Friday, March 18, 2016

Cut that Rock, Dummies!

Rock Saw
Lapidary rock saw
The research staff at the Antisocial Network is continually amazed by the depth and breadth of the wisdom imparted to the citizens of the internet by eHow.com's fantastic stable of contributors! (end sarcasm). In fact, they go back and forth between the stupidity of some of the questions and the equal and often greater stupidity of the answers some of these dumbasses manage to generate. A case in point: what moronic netizen is going to google the phrase "How to Cut Rocks with a Rock Saw"?¹ and more to the point, what blithering idiot would ever follow the instructions posted to the mother lode of internet stupidification by Cleveland Van Cecil? Well, the tie goes to the "writer" in this case...

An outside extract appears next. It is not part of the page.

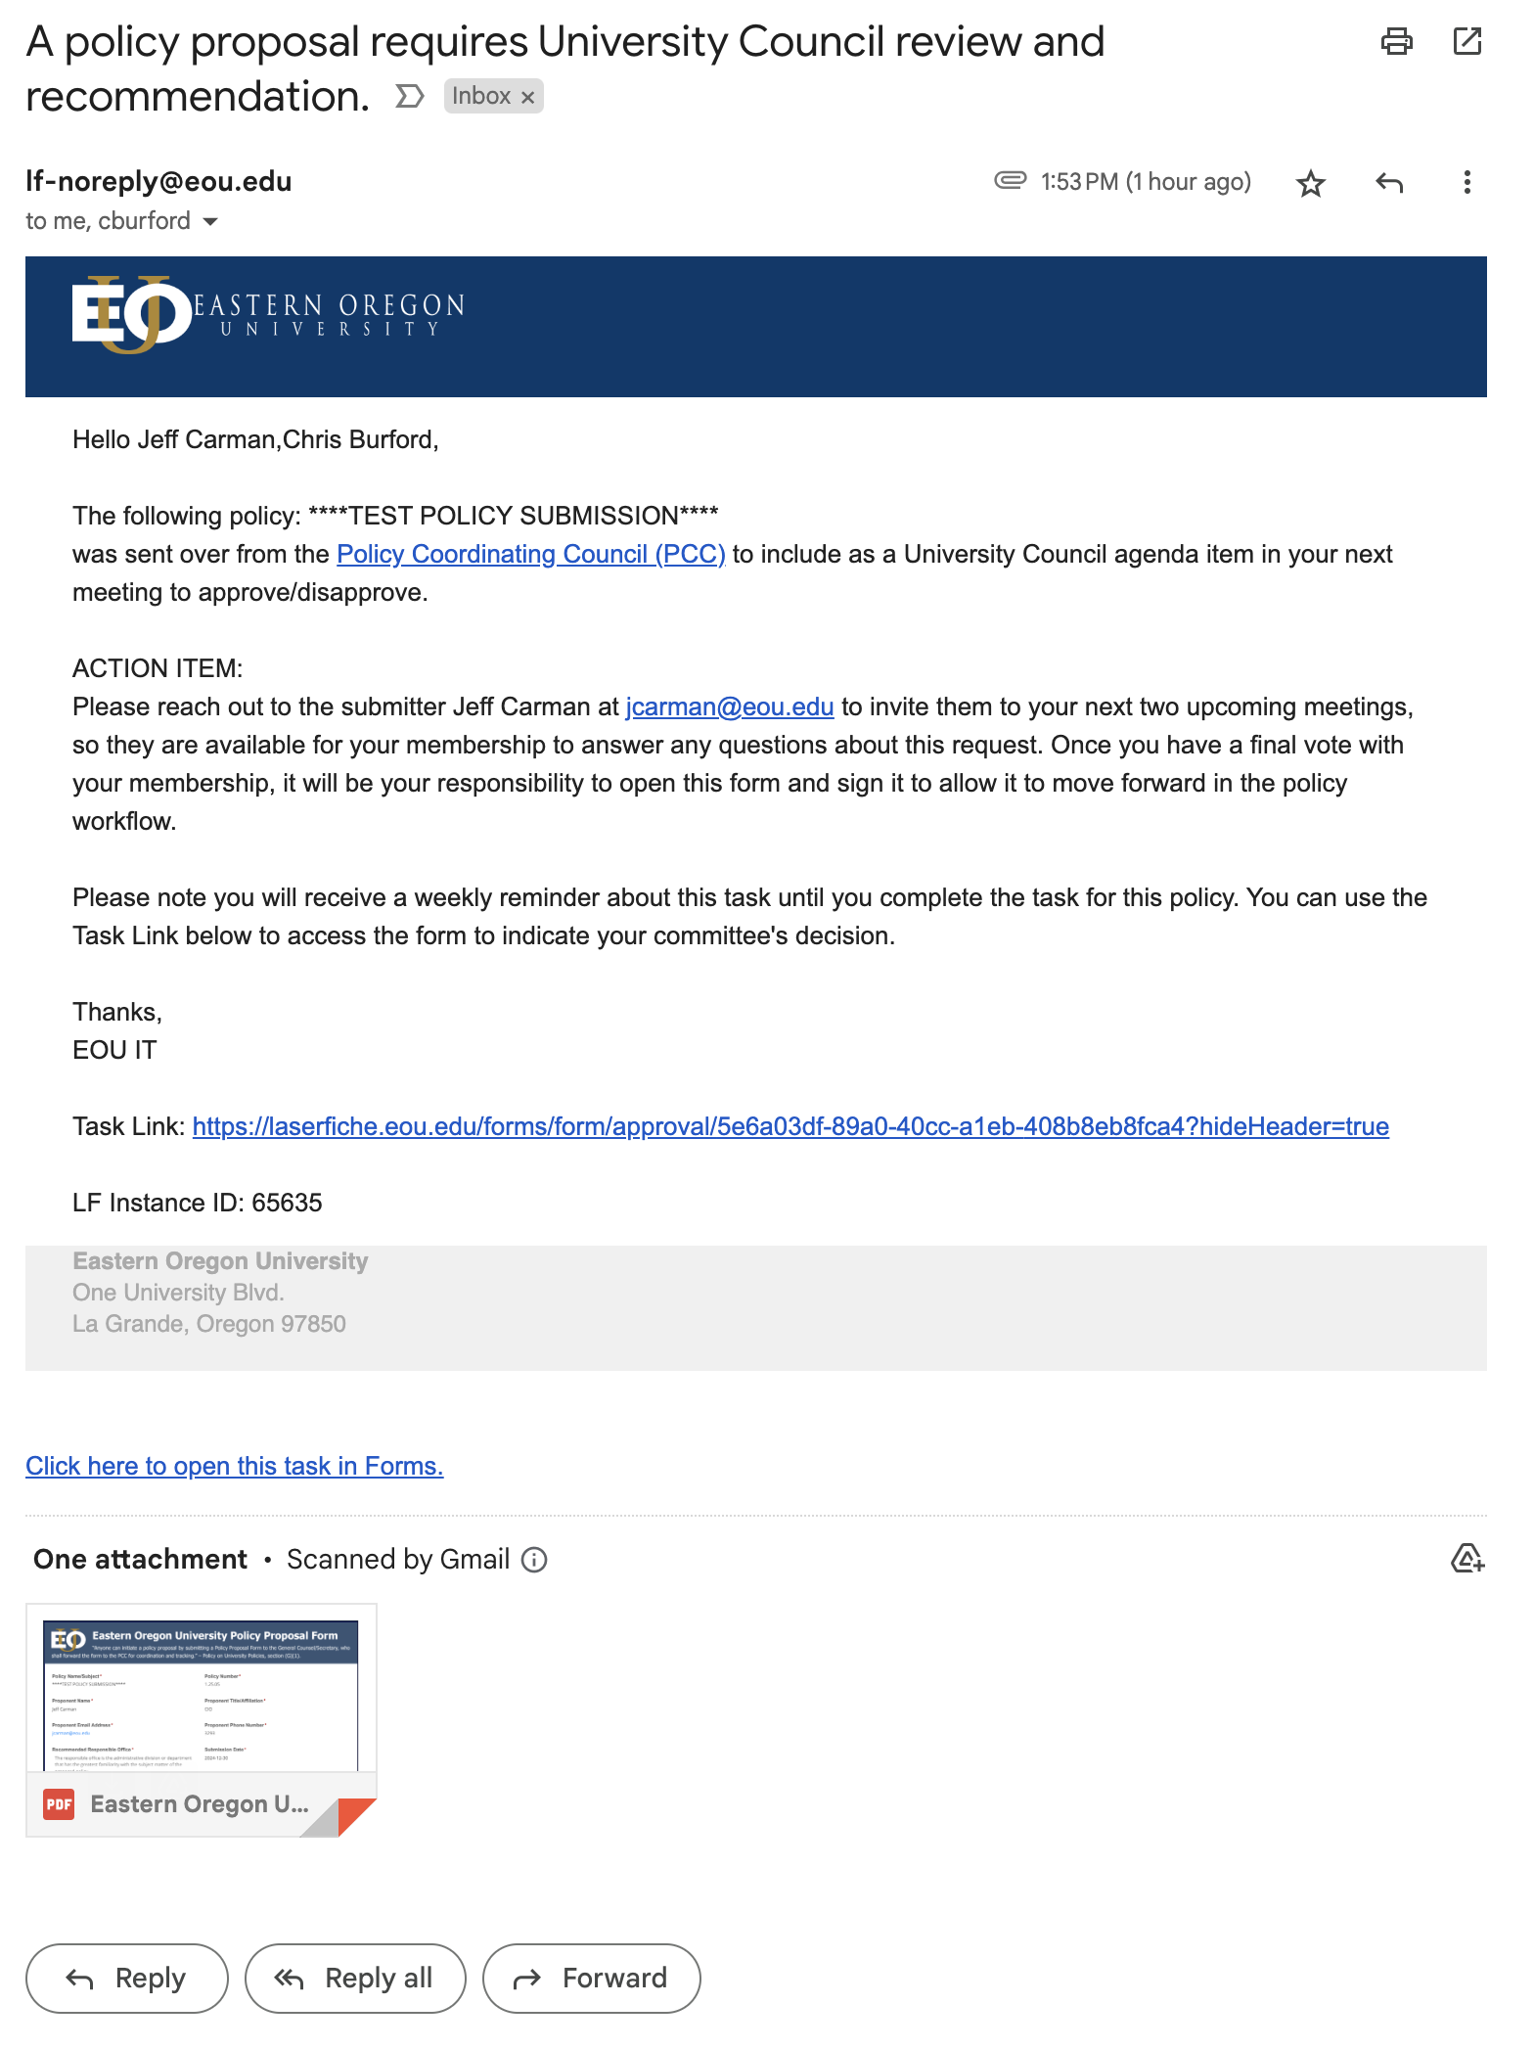Click the Reply button
1534x2049 pixels.
[x=127, y=1979]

Cleve first used that BA in liberal arts of his to "explain" what a rock saw is. Said Mr. Van Cecil,
"Rock saws are devices used for cutting rocks... Rock saws are available online and in specialty stores."
Well, duh, Cleveland: and here we thought a rock saw might be a power tool used to play rock music: thanks for setting us straight. And thanks, also, for doing a truly crappy job of rewording the instructions in some real rock saw's owner's manual. Too bad you didn't know enough about rock saws to translate the Chinglish into usable English! Otherwise, you might not have said crap like
"Lubricate the rock saw using the correct lubricant included with the saw in the correct lubrication points. Use the owner's manual as a guide."
      You're kidding, right, Cleveland? Rock saws – with almost no exceptions – are wet saws that use water as a lubricant and to cool the diamond blade. Duh. Or perhaps you'd have said something less stupid than
"Clamp the rock down using the rock saw's vice."
Saws have vices? What, it smokes? it's a glutton? it cheats on its spouse? No, moron, a saw has a vise; not a vice. Yet even after this instruction, van Cecil tries to tell a newbie user to
"Turn on the blade and slowly lower it onto the rock, or pull the blade forward according to the design of the blade. Use light pressure to bring the blade through the rock."
Full disclosure here: a real rock saw is self-feeding, because even with a diamond blade it can take as much as an hour to cut through a rock sample the size of a football (the American kind). Would you want to stand there "bring[ing] the blade" through the rock for all that time? We know we wouldn't.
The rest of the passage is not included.